_Ejercicios_:
1. Según el texto extraído, indique si cada afirmación es correcta (sí o no) y cite las palabras del texto que lo deciden: (a) Mariana fue madre siendo adolescente. (b) Camila tenía 17 años en 2010. (c) La tía confirmó que Mariana era hija biológica de Julia y de Paco.
2. Convierta en una lista breve el párrafo del texto extraído que comienza con «Fue en 2010», sin perder sus datos principales.
3. Enumere todos los nombres propios de personas que aparecen en el texto extraído.

_Texto extraído_:
##############################

Fue una maternidad adolescente, solitaria y, por definición, dura, pero cuando la nena tenía 4 años, Mariana se puso en pareja de nuevo y logró fundar los cimientos de la estructura familiar que tiene hoy, la que siempre había deseado tener.
Con los años, esa pequeña hija creció y se convirtió en el motor para desenterrar aquel viejo secreto familiar.
Fue en 2010, cuando Camila ya tenía 17 años, que empezó a poner signos de pregunta sobre temas que su mamá tenía naturalizados. Sabía que siempre había dudado sobre su origen biológico, por lo que le insistió para que fuera a hacer preguntas antes de que todos los que podían saber algo murieran.
“La cosa es que fui a preguntarle a un tía. ‘Tía, ¿vos sabés si yo soy hija biológica de Julia y de Paco?’. Y la tía me contestó con otra pregunta: ‘Y si no fueras, ¿de qué te serviría saberlo ahora?’. A mí no se me movió un pelo, sentí que no me había contestado nada, pero cuando le conté a mi hija me dijo ‘¡esa es la respuesta!”.

##############################

_Datos de origen_:
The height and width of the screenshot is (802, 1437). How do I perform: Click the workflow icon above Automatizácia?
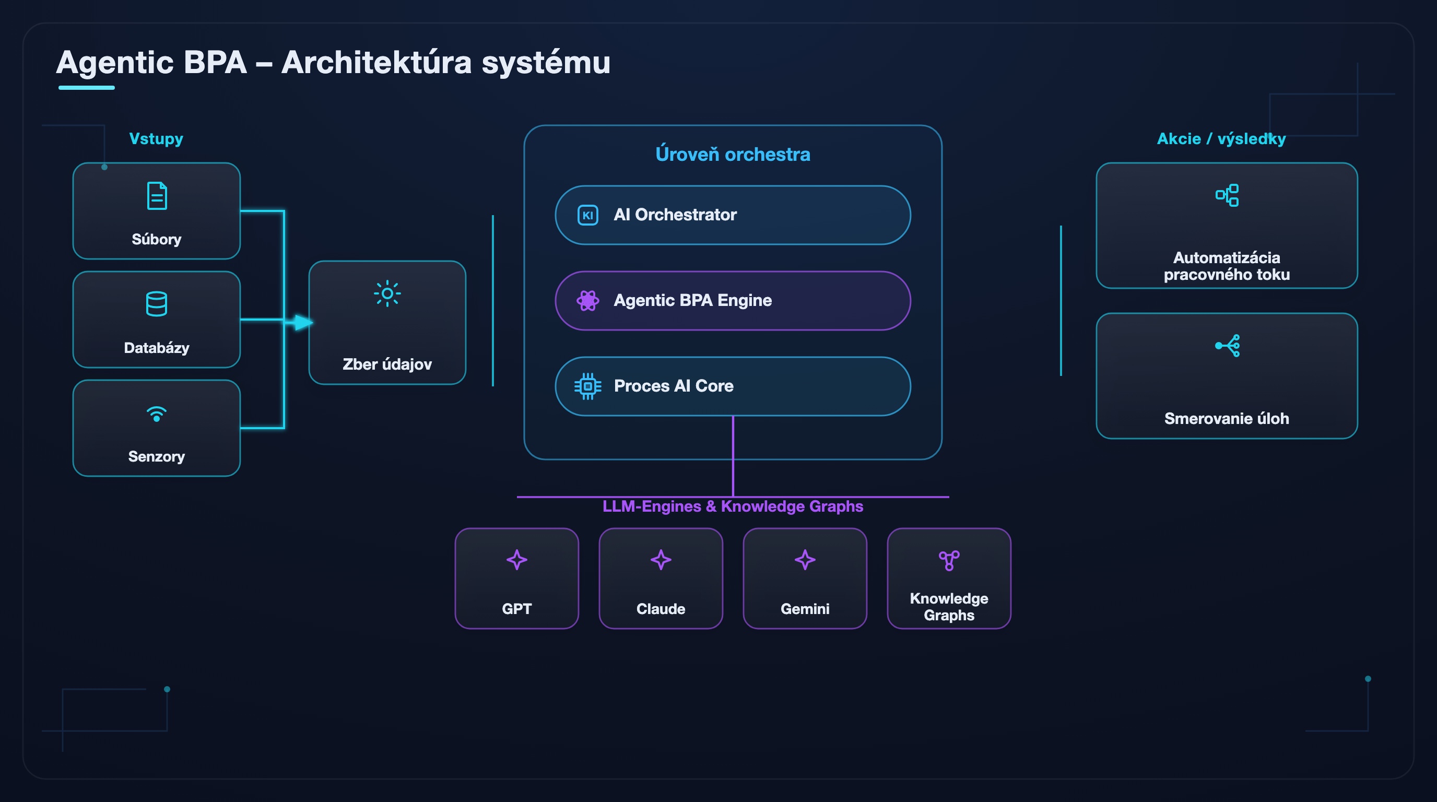point(1227,195)
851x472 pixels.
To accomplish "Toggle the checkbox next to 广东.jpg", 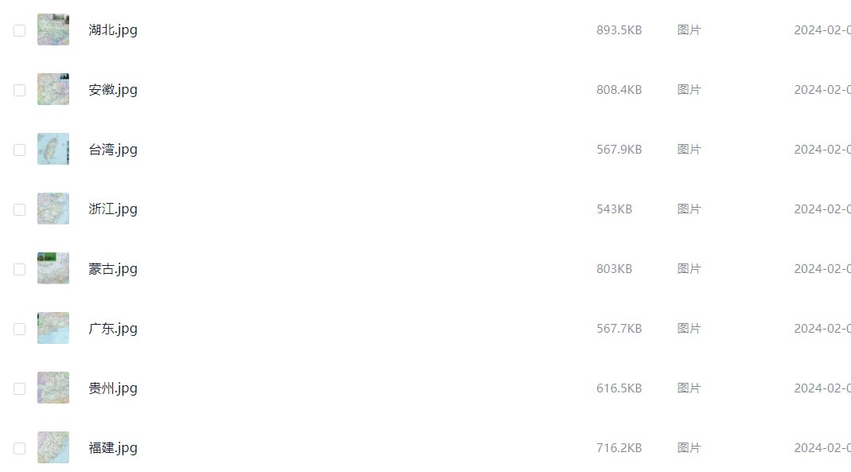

##############################

_Respuestas_:
1.
(a) Sí: «Fue una maternidad adolescente».
(b) Sí: «Fue en 2010, cuando Camila ya tenía 17 años».
(c) No: «Y la tía me contestó con otra pregunta».

2.
- En 2010, con 17 años, Camila empezó a cuestionar temas que su mamá tenía naturalizados.
- Camila sabía que su mamá siempre había dudado sobre su origen biológico.
- Le insistió para que fuera a hacer preguntas antes de que murieran todos los que podían saber algo.

3. Mariana, Camila, Julia, Paco